By Lisa Richwine
LOSANGELES (Reuters) – With Walt Disney Co theme park operations limited due to the coronavirus pandemic, investors watching the company report earnings on Thursday are expected to zero in on its fast growth into streaming TV.
During the January to March quarter, the Disney+ streaming service was aided by box office heavyweight Marvel Studios. The producer of blockbuster superhero films released its first TV series, “WandaVision,” in January followed by “The Falcon and the Winter Soldier” in late March.
The animated Disney movie “Raya and the Last Dragon” was offered to Disney+ customers in March for $30, at the same time it was shown in theaters, which are struggling to rebound from the global health crisis.

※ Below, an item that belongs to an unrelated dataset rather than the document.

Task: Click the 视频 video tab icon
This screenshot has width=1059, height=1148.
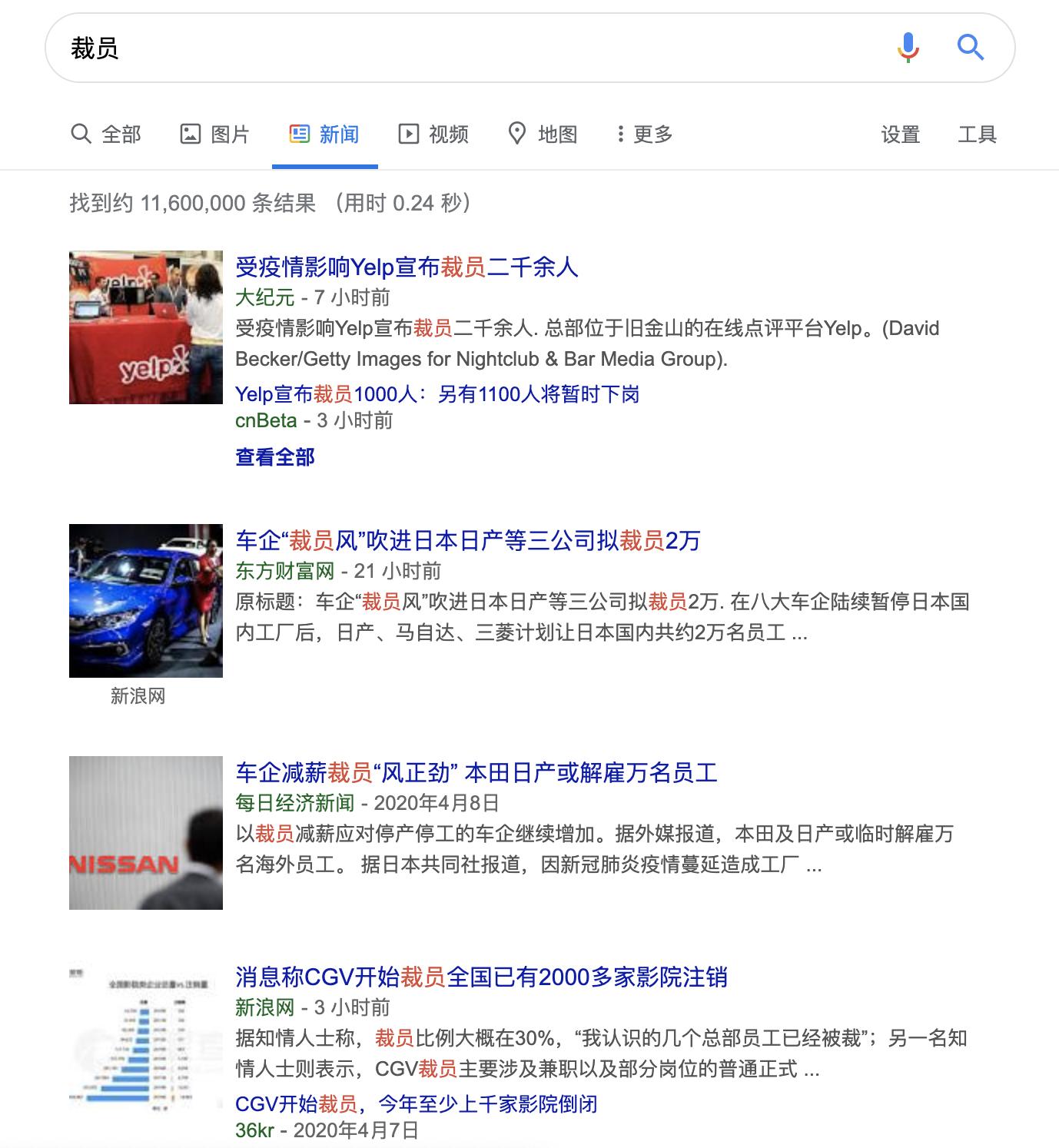Action: pyautogui.click(x=409, y=134)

Chief Executive Bob Chapek said in early March that Disney+ had reached 100 million subscribers worldwide. That number likely swelled to 110 million by the end of March, MoffettNathanson analyst Michael Nathanson said.
The rapid build-up has made Disney+ the most formidable challenger to Netflix Inc, which pioneered movie and TV streaming in 2007, and reached 207.6 million customers as of March.

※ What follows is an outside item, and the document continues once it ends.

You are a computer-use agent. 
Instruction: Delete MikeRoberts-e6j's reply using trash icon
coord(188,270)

Competitors including AT&T Inc’s HBO Max, ViacomCBS Inc’s Paramount+ and Comcast Corp’s Peacock also have picked up customers during the pandemic.
A big question is whether streaming growth can be sustained as movie theaters reopen and people who have been vaccinated emerge from their homes to enjoy summertime activities outside.

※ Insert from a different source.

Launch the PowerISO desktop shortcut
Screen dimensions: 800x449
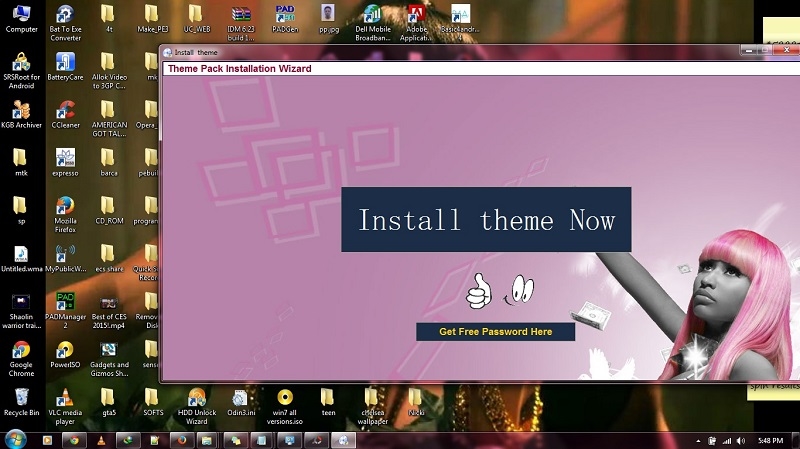tap(65, 351)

Netflix reported in April dramatically slowing new sign-ups this year, after a boost during the pandemic.
Disney’s streaming media division, known as direct-to-consumer, is losing money as it pays for new programming, marketing and rollout around the world. Analysts expect a $673 million quarterly loss for the unit, according to IBES data from Refinitiv.
Overall, analysts project the Mouse House to report earnings-per-share of 28 cents for the quarter and revenue of $15.9 billion.
Outside of streaming, Disney’s parks remain under pressure from extended pandemic-induced shutdowns and safety measures. The California and Paris Disneylands were closed during the quarter, and parks that were open capped attendance to allow for social distancing. Disney cruise ships remain idle.
Edward Jones analyst Dave Heger, who rates Disney a “buy,” said he expects those operations will rebound as the pandemic eases. “We feel that these businesses will recover due to strong creative franchises and a loyal customer base,” Heger said in a research note.